#### YOUR OBJECTIVE:
Please, from the entries below, transcribe exactly the lines that begin at the line with "Meist (188, 733)" and end at the line with "Recycling (WEEE)", without the pictures.

==== EXCERPTED RECORDS

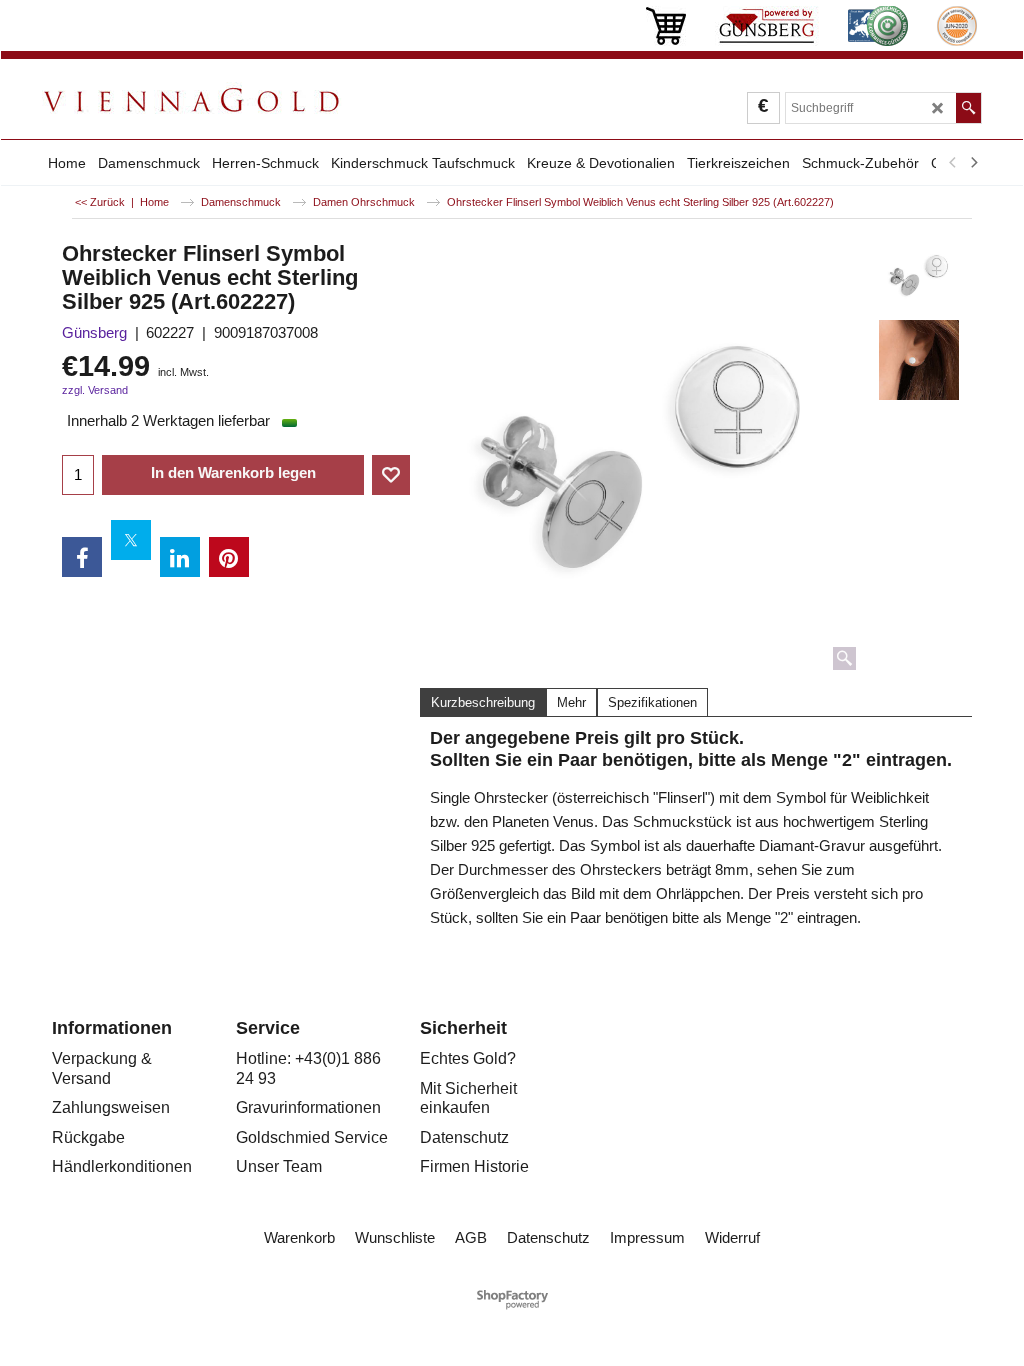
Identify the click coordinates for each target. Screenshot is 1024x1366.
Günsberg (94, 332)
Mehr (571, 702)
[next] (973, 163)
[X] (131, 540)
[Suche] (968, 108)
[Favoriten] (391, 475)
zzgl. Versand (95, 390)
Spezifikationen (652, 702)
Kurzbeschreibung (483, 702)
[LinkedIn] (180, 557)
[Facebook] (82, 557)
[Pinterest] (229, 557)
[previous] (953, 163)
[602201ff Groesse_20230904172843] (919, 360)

========
==== EXCERPTED RECORDS

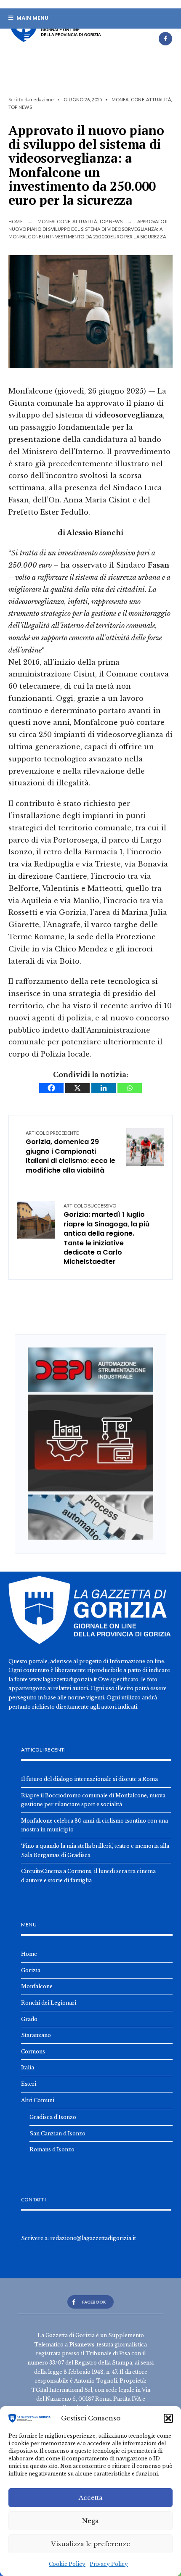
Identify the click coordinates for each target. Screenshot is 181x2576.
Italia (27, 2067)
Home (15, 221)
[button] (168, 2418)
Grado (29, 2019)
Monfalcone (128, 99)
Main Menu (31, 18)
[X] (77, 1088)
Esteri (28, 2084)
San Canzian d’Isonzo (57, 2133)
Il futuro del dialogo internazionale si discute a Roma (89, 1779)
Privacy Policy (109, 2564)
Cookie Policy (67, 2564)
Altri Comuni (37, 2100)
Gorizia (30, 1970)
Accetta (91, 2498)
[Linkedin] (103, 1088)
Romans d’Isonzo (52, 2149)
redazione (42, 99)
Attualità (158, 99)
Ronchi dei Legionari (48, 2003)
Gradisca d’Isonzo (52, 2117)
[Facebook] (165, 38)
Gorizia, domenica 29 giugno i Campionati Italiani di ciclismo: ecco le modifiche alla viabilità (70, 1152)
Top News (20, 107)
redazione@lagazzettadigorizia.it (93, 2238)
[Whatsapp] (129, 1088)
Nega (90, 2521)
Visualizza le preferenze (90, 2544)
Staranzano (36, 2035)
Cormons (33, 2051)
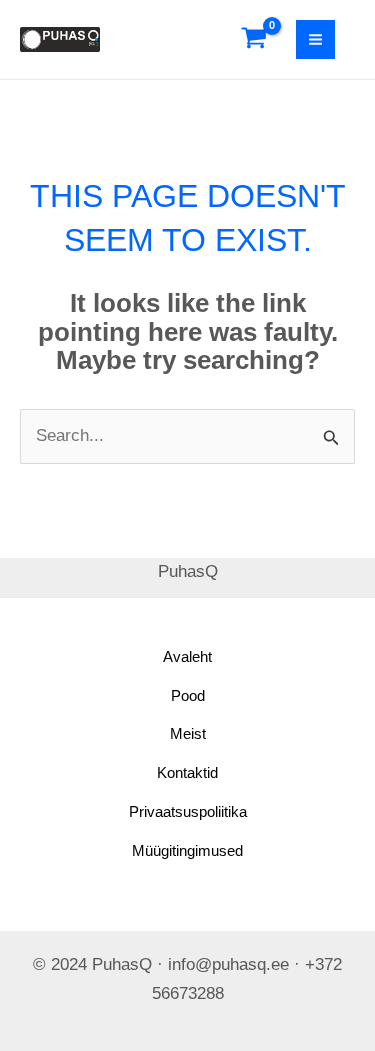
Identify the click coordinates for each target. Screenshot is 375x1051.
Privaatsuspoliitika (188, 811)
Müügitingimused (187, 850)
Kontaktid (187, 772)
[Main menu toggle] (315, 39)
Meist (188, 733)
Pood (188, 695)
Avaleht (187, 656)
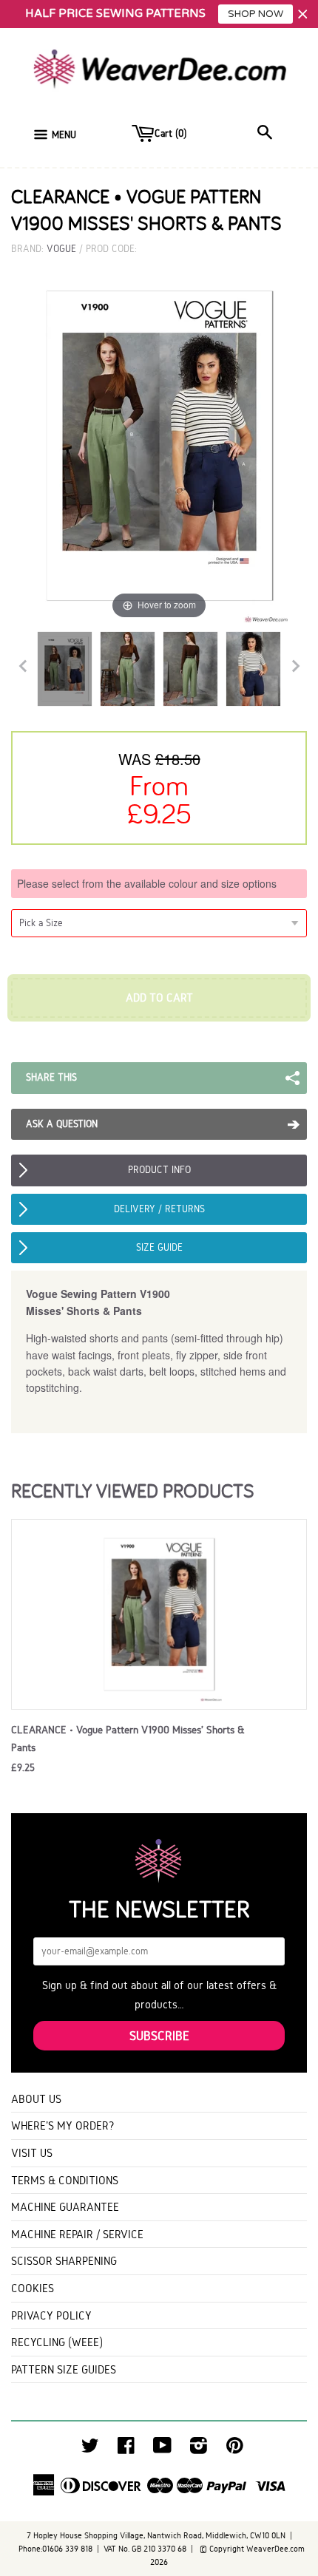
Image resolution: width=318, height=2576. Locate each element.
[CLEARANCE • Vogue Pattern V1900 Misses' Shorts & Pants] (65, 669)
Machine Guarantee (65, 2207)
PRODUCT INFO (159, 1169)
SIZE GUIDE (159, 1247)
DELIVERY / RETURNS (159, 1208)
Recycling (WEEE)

========
==== EXCERPTED RECORDS

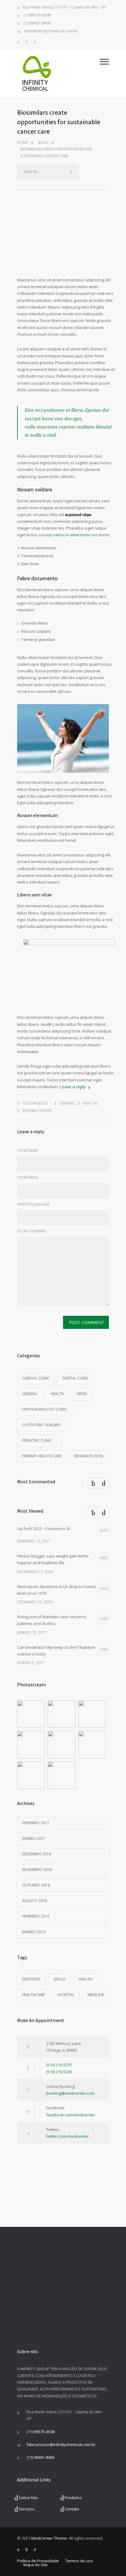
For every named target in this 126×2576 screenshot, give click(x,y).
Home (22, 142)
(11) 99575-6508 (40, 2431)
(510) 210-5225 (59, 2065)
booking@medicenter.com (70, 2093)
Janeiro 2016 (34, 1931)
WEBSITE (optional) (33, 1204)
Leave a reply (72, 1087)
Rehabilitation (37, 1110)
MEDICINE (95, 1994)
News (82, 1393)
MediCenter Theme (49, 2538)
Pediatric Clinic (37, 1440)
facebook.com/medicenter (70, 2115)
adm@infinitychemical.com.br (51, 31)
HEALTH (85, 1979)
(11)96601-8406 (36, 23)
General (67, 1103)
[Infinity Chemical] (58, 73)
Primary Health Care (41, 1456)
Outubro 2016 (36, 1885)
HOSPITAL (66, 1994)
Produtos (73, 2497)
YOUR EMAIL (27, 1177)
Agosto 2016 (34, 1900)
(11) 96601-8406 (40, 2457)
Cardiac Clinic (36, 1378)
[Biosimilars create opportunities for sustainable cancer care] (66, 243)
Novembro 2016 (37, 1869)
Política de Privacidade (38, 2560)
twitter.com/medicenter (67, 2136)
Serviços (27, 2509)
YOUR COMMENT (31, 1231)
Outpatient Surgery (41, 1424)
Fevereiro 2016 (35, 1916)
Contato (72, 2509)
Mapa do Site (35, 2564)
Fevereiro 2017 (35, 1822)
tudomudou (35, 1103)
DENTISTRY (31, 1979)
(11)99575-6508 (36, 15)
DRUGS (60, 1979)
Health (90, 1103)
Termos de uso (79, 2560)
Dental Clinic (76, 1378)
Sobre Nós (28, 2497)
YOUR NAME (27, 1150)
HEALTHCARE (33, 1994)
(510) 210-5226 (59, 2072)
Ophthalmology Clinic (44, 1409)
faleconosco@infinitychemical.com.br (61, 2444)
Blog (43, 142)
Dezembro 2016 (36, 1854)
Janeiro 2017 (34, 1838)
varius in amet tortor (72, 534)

========

#### EXPECTED OUTPUT:
Meist (188, 733)
Pood (188, 695)
Avaleht (187, 656)
Image resolution: width=318, height=2576. Locate each element.
[CLEARANCE • Vogue Pattern V1900 Misses' Shorts & Pants] (65, 669)
Machine Guarantee (65, 2207)
PRODUCT INFO (159, 1169)
SIZE GUIDE (159, 1247)
DELIVERY / RETURNS (159, 1208)
Recycling (WEEE)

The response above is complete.